Maybe you’ve heard the term “ORAC” as a score to demonstrate antioxidant activity in foods and beverages. ORAC stands for Oxygen Radical Absorbance Capacity. This series of tests measure antioxidant activity against free radicals that cause aging and can contribute to disease development in the human body.
A brewed cup of Teeccino, independently tested by Brunswick Laboratories using the comprehensive ORAC 6.0 assay, evaluated its antioxidant capacity against five primary reactive oxygen species found in humans. Teeccino was shown to have significant antioxidant capacity against all 5 free radicals. Its total ORAC score ranged between approximately 7,000 – 10,000 µmole TE per an 8 fluid oz cup (236 ml). This is comparable to eating approximately 8 oz of fruits like blueberries and strawberries. Roasted arabica coffee has an ORAC score of approximately 6600 µmole TE per 8 fluid oz cup.
As we suspected, Teeccino’s dandelion flavors had the highest ORAC scores followed by Teeccino’s Maya flavors with ramón seeds. Both dandelion root and ramón seeds have been shown to have high antioxidant capacity in other scientific studies. We were pleased to learn that all of Teeccino’s flavors scored higher than coffee, which is touted as being the best source of antioxidants in the standard American diet.

**DATA SHOWN**.
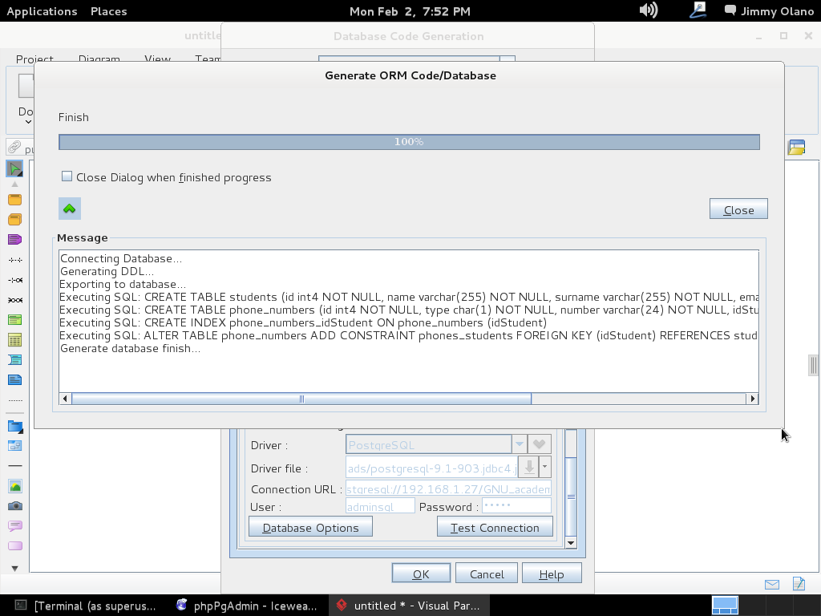Open the volume control in top panel

click(648, 10)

**TASKS TO CARRY OUT**.
#1 Retype the portion of the passage on Teeccino's ORAC scores starting at "Maybe you’ve heard" and ending at "the human body.".
#2 According to the passage on Teeccino's ORAC scores, which laboratory independently tested a brewed cup of Teeccino?
#3 Carry on the passage on Teeccino's ORAC scores, picking up after its last sentence.
The data comes from a separate source and is unrelated to the passage on Teeccino's ORAC scores.

**RESPONSES PER TASK**.
#1
Maybe you’ve heard the term “ORAC” as a score to demonstrate antioxidant activity in foods and beverages. ORAC stands for Oxygen Radical Absorbance Capacity. This series of tests measure antioxidant activity against free radicals that cause aging and can contribute to disease development in the human body.

#2 Brunswick Laboratories

#3
You can see various ORAC scores for common foods, herbs, spices, fruits and vegetables on the USDA Database For The ORAC of Selected Foods. ORAC scores are a useful tool to help you pay attention to eating super foods and herbs to protect your health on a daily basis.
Take Action To Promote Optimal Health
It is well proven that a wide variety of antioxidants, particularly flavonoids and OPCs, should be consumed daily to promote optimal health and to prevent chronic disease by fighting free radicals that cause damage to our DNA.
Nature’s guide for the presence of antioxidants is in both color and intense flavor. Eat many different colored foods, enjoy a wide variety of flavors and drink herbal coffees and herbal teas like Teeccino that provide indirect polyphenols to help keep your antioxidant activity at a maximum!